Pilot Review: The Event

The Event (NBC)
Premiered September 20 at 9pm

BEWARE: SPOILERS ABOUND

What can I say? I’m a sucker for sci-fi. Even if I was a little bored during the first fifty-five minutes of this pilot due to the extensive flashbacks to snorkeling and other seemingly inconsequential adventures, the sight of a plane disappearing into a wormhole just as it’s about to take out the President’s Florida retreat got me hooked. After all of the extensive promotion, including a postponed Times Square screening I had planned to attend and NBC’s own incessant reminders of the premiere during the broadcast of tonight’s episode of “Chuck,” I had imagined this would be a letdown. Speaking about all but the last five minutes, it’s sort of true, considering the lack of adherence to any coherent chronology due to the continuous flashbacks to a given number of days earlier to fill in all the blanks and frequent repeating of scenes to show an enhanced perspective. By themselves, none of the plotlines are all that interesting, and those that are intended to be fascinating are too shrouded in mystery and obnoxiously vague talk (I’m looking at you, prison in Alaska). I hadn’t anticipated some of the episode’s violence, even if we don’t have the full picture of what actually transpired yet: I knew that Jason Ritter’s girlfriend was going to be kidnapped, but I didn’t realize that her younger sister might be as well and that the mother would be shot to death in her own home (as appears to have happened). The link between Ritter’s character and his future father-in-law, played by Scott Patterson, was interesting, and the complete erasure of Ritter’s time on the cruise was pretty trippy. The show does have some overly technobabble-oriented dialogue, especially when it comes to the guy who tried to speed ahead of a plane in an SUV, Simon Lee. I don’t love the line “they saved us” from Laura Innes’ Sophia at the end as much as the opening up of the wormhole, and I’m certainly intrigued but don’t have too much faith in the show to provide too much satisfaction for a while.

How will it work as a series? Many questions have been raised in this pilot, and now it’s up to the show to carefully address a few of them at a time in order to keep viewers both happy and hungry for more. It’s going to be a delicate balance, and I have a feeling that it won’t be executed so smoothly.
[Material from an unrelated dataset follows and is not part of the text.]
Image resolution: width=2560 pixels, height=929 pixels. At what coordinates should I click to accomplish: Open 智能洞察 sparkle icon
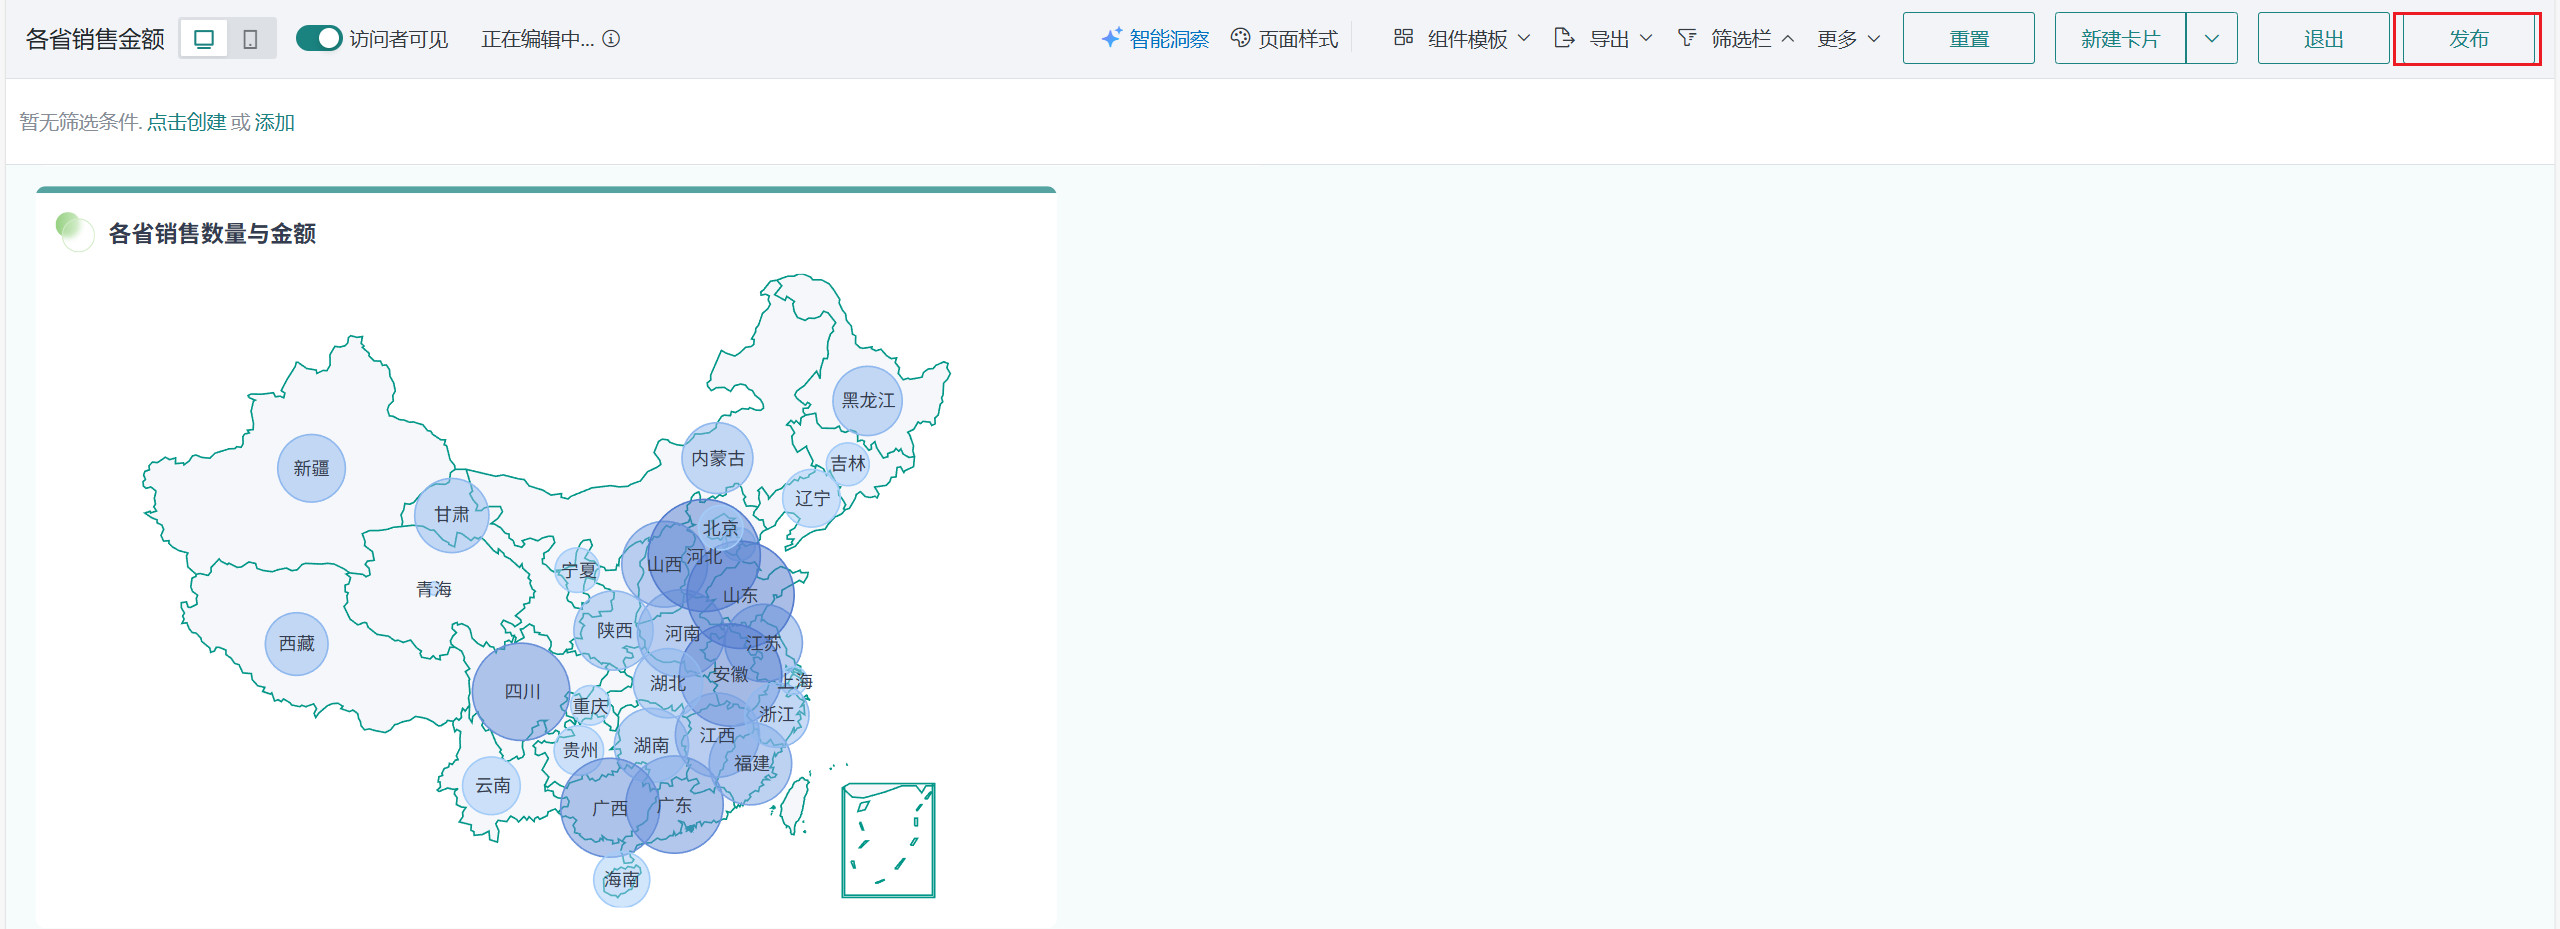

Its fulfilling factor will also be how long it lasts and how much of its story it can tell before vanishing from the airwaves at some inevitable date in the future.
How long will it last? It seems that all of the advertising paid off and this show may in fact have a bright future ahead of it (though not for the characters, it seems). Beware, however, of the fate that befell “Flash Forward,” which got too convoluted after a promising premiere and then ended after only one season. I predict a similar future for this show – it feels like a one-season premise to me.

Pilot grade: C+

1 comment:

Anonymous said...

Abe,
Your comments hit the nail on the hit. The last five minutes were great, but the preceding 55 (or 40 with commercials) were ok. Just enough to keep me watching. Hope this is not "flashfoward 2.0".